INSTRUCTION |
Count the lines in the entries below that contain the word "Open". Reply with only the number.

GIVEN RECORDS |
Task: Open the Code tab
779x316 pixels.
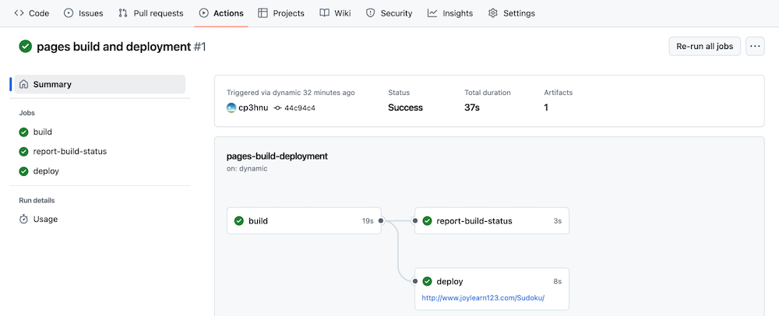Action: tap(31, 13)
---
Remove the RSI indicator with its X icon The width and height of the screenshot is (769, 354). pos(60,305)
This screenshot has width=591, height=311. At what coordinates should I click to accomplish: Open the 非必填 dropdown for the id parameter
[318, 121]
...
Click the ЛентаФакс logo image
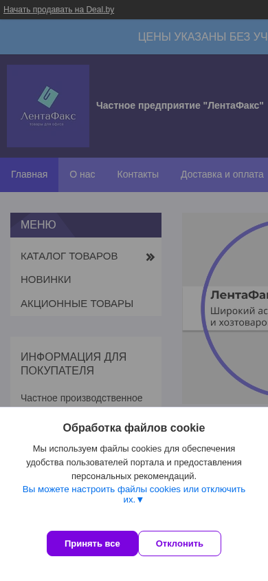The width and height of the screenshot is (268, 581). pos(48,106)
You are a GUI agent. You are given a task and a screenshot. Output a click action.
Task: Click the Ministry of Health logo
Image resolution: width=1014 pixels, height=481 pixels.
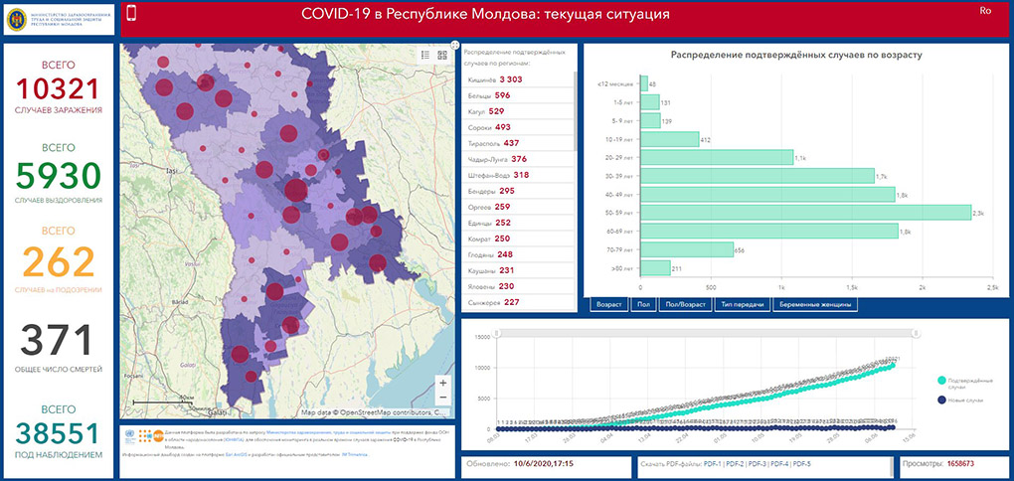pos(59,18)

SOLUTION BELOW |
2